カワサキさんの求めに、おじいさんは取り乱すことなく従ってくれましたが、「もうすぐ着くから」と言い張ります。周囲に民家の灯りは見えず、それまでカワサキさんが走ってきた道もかなり真っ暗な山道だったため、ひとまず「雨が降ってるから傘を貸しますよ、車までついてきてくれますか」と車を止めている場所に来てもらうことになりました。
ーおじいさんの様子は
「後部座席から折り畳み傘を取り出そうとドアを開けると、タクシーと思ったのかおじいさんは乗り込もうとしました。小雨も降っており、小さな折り畳み傘一本しかなかったので、ドアを開けた状態で後部座席に腰かけてもらい、傘をさした私が車外に立って話を聞きましたが、電話番号は4ケタ程度の数字、住所は言えず、の状態だったので徘徊だと考え、警察に電話することにしました。

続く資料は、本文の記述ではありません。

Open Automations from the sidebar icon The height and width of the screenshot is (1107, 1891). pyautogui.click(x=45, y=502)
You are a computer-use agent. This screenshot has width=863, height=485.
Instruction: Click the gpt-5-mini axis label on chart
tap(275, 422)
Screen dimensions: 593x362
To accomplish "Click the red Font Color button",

『警察に』と言うとパニックを起こしてしまう可能性を考え、『私も初めての道で迷ってしまったのでお迎えを呼びますね』と説明して電話しました」
ー警察が来るまでの15分間はどんな会話を
「私がずっと質問し、おじいさんが一言二言答えるというやりとりでした。間が開くと、「さて、行ってください」と後部ドアを閉めようとするのでタクシーと思われてたようです。「家には奥さんと住んでるんですか?」「子供さんは?娘さん?息子さん?」「車運転するんですか」「田舎だと車絶対いりますよね。どんな車?大きいやつですか?」といった会話をループしました」
■認知症による行方不明者数17636人
警察庁のまとめによると、認知症またはその疑いが原因だった行方不明者は2021年に過去最多の延べ17636人。12年に統計を取り始めてから9年連続の増加で、12年比で1.8倍になりました。

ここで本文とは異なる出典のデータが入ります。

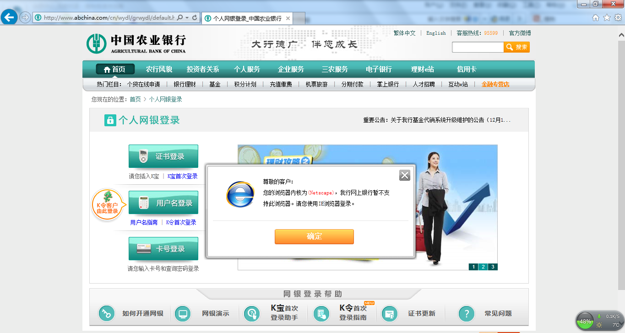Click the 证书更新 certificate icon
This screenshot has width=625, height=333.
pos(390,314)
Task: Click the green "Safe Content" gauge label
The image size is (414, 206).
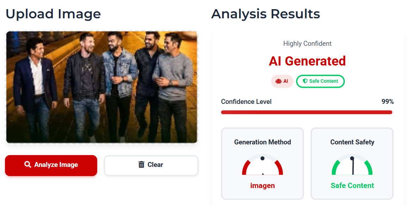Action: tap(352, 186)
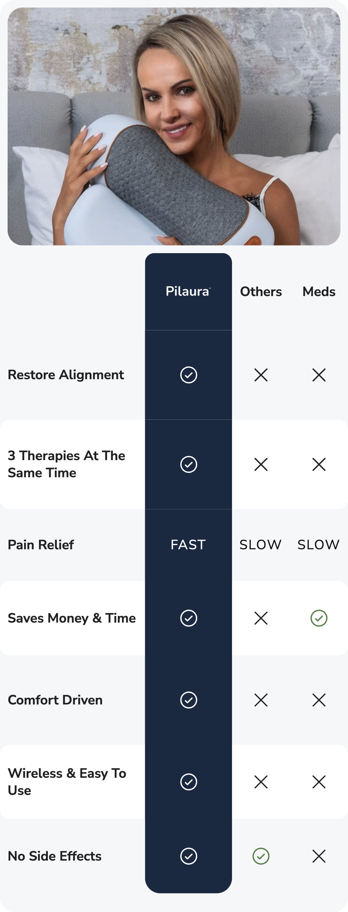Click the FAST label in Pain Relief row
Image resolution: width=348 pixels, height=912 pixels.
(188, 545)
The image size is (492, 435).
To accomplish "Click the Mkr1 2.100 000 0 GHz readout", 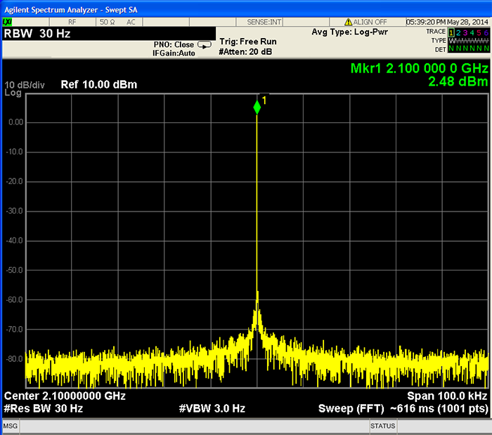I will pyautogui.click(x=419, y=68).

厚生労働省は15年、警察庁の協力を得て実態を把握するための郵送調査を実施し、東京都健康長寿医療センター研究所が提供されたデータを分析したところ、行方が分からなくなってから翌日までは生存している例が多いものの、3日目以降はその可能性が急に低くなることを確認。主な死因の一つは低体温症でした。誰にも保護されないまま一晩、二晩を越して体力がなくなり、体温の維持ができなくなったとみられます。命を守るには、いち早く見つけることが大切です。

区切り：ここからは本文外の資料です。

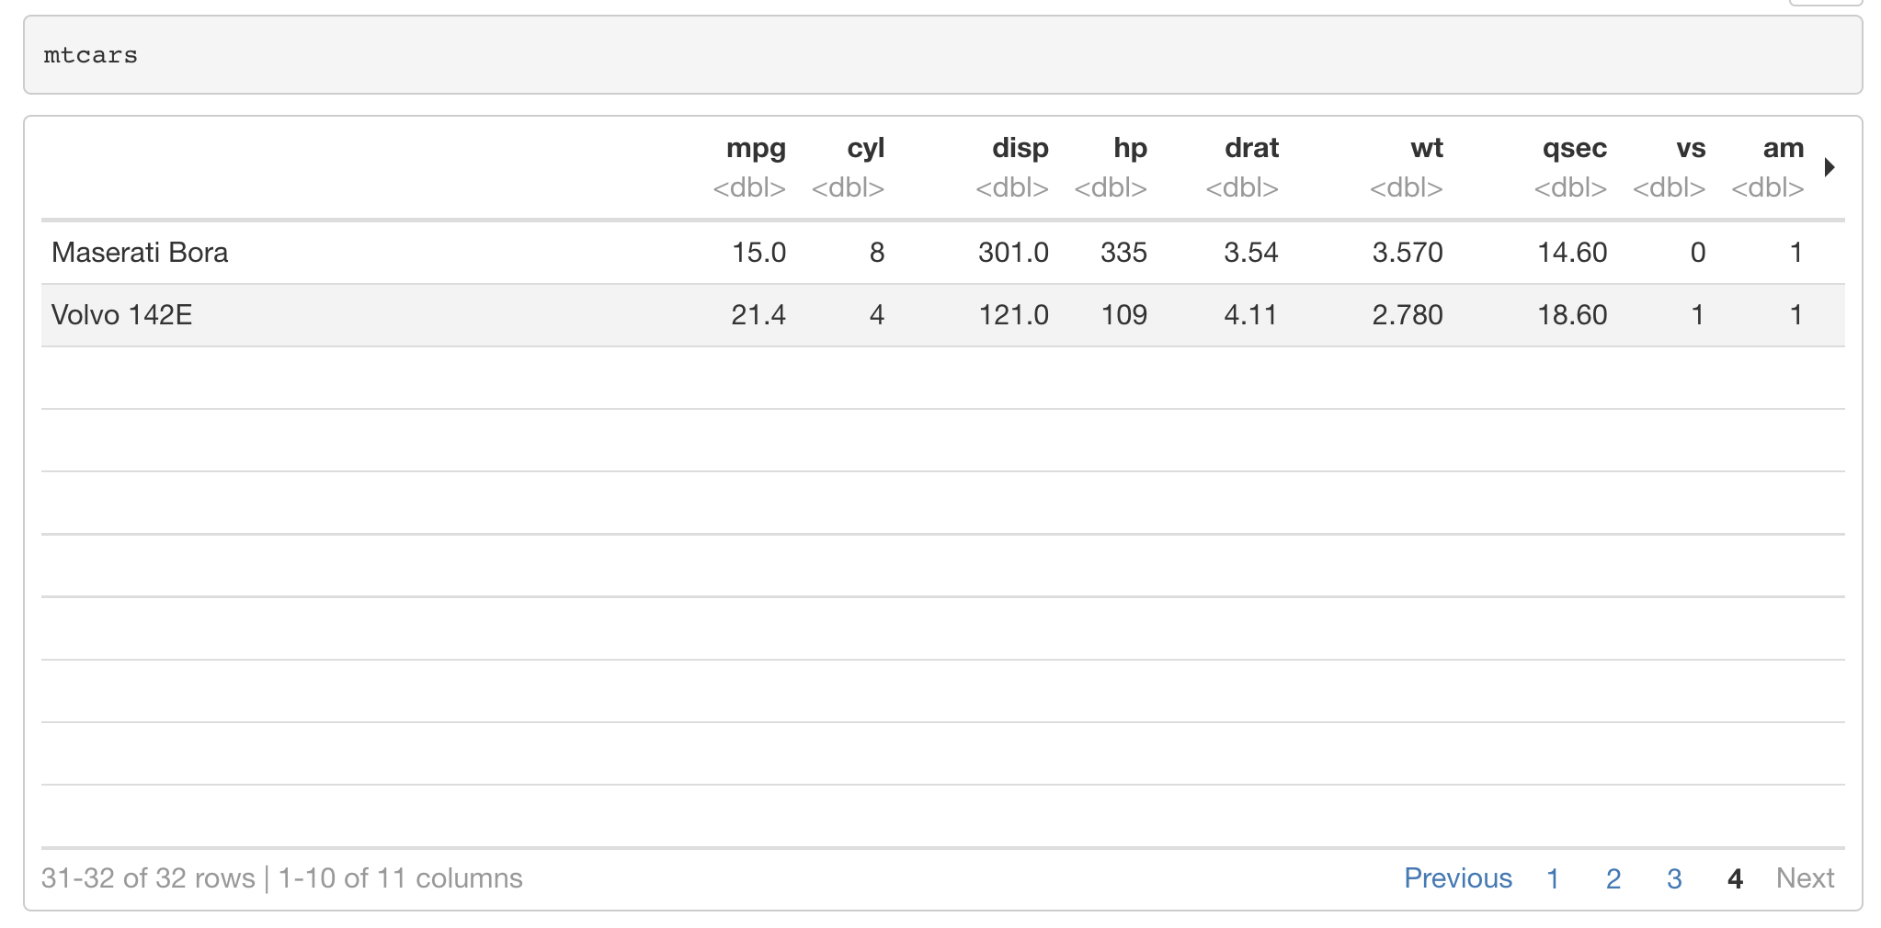The image size is (1881, 928).
Task: Reveal more columns with the right arrow
Action: [x=1830, y=167]
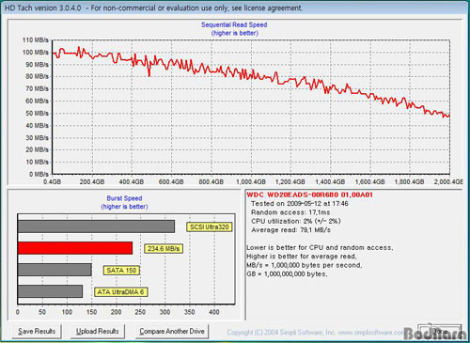
Task: Click the SATA 150 label
Action: click(x=121, y=271)
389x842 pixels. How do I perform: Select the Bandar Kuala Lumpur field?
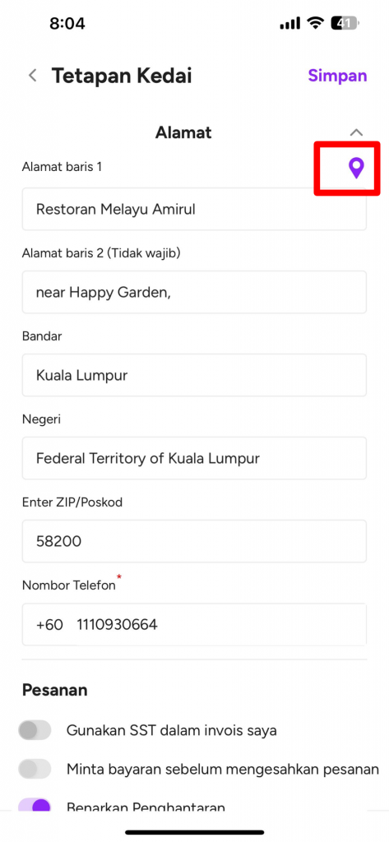[x=194, y=375]
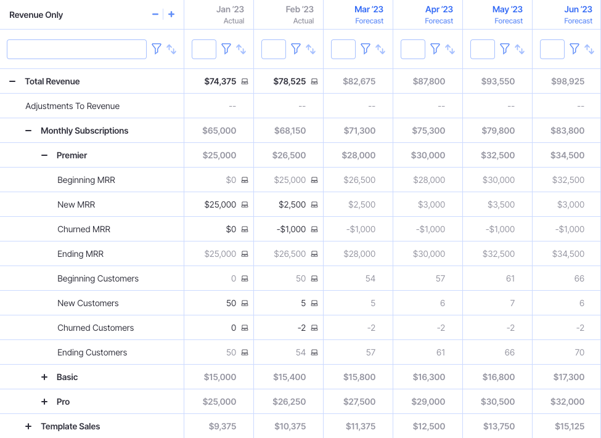Click the filter icon in the Jan '23 column
The height and width of the screenshot is (438, 601).
226,49
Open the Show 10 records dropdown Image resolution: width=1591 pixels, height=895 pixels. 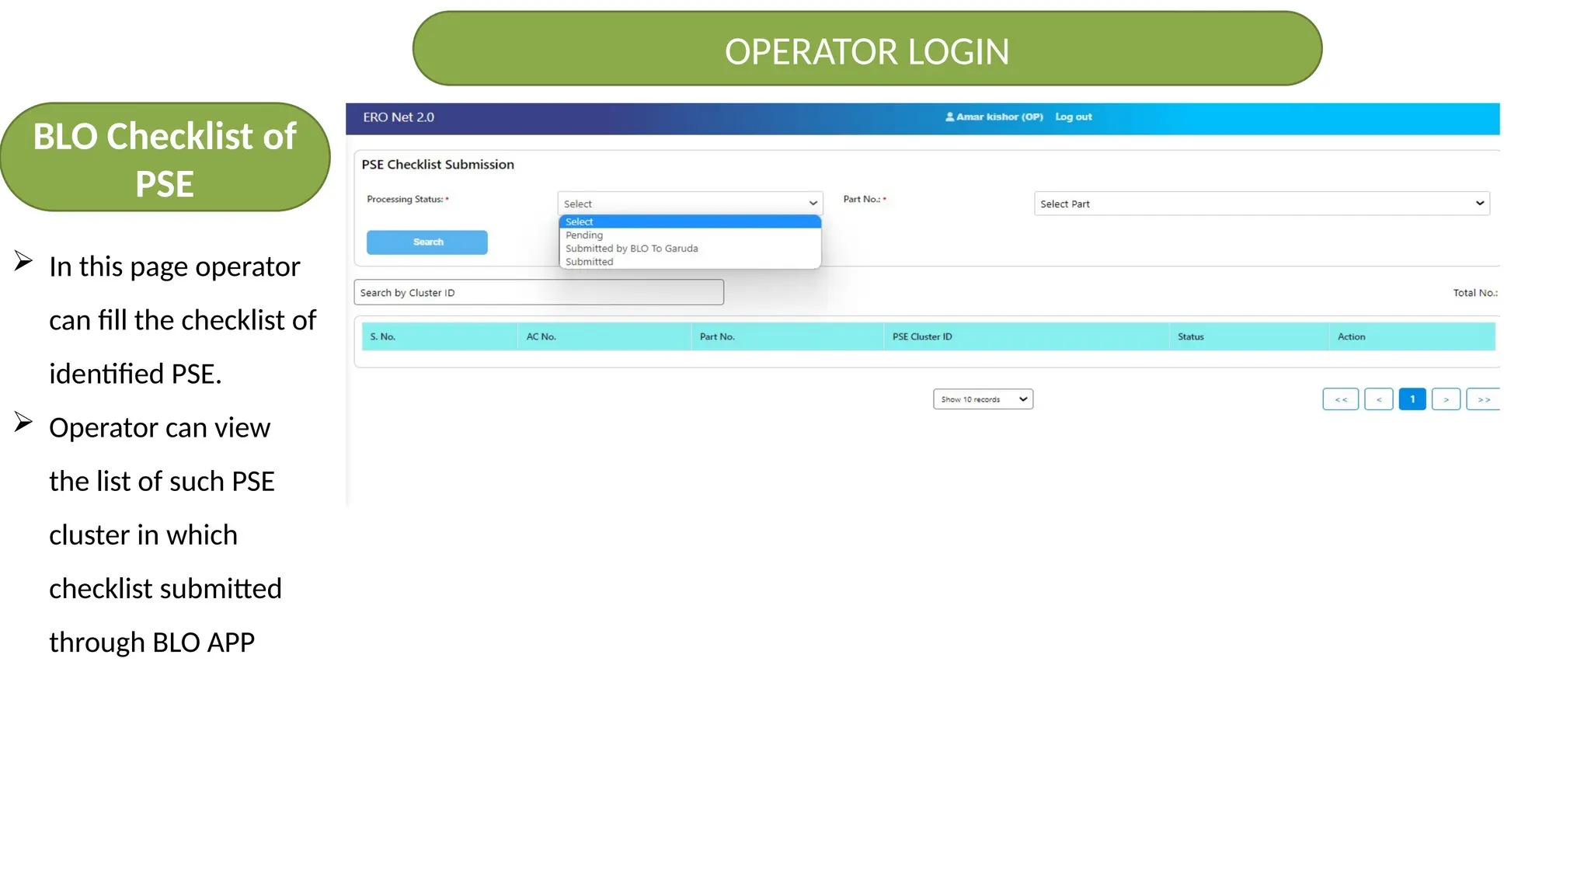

今回のケースについてカワサキさんは「運が良かったと思います」と話します。「私がものすごく急いでいたり、この先何キロもUターンしようのない狭い道だったら戻ってまで確認したろうか?と思います。おじいさんが歩道を歩いていたら、危ないなと思いつつも、まあ大丈夫だよねとスルーしたかもしれません。車を停められる場所がないもっと狭い道だったら?この方がパニックを起こすタイプで、ふりほどいて歩き続けるような人だったら?といろいろ考えました。今回は本当に不幸中の幸いだったと思います」
介護職の経験からカワサキさんは「おじいさんは恐らく、歩いている間も無意識で迎えが来るのを待っていたと思います。今回は徘徊ですが、そうした行動をやめるきっかけを自分でも見失っていることはよくありますので」とも話します。
「認知症の症状にもいろいろありますし、そうではなく精神疾患かなにかの可能性だってあります。少なくとも過度に刺激しないように、何してるんですか!と語気を荒げたり、電話番号わからないんですか?と詰問したりしないというのは無意識でやっていたはずですが、悪い条件が重なったときに対応できるか?というと分かりません。ですが、少なくとも交通ルールを遵守することでお互い回避できる事故があること、何かあったとき、警察に通報すればちゃんと対応してもらえることがわかりました。考えてみれば当たり前のことですが、体験してみないと実感できないことだったので、漫画を読んだ人の頭の片隅にでも残り、1件でも悲しい事故が回避できるよう願っています」
(まいどなニュース・竹内 章)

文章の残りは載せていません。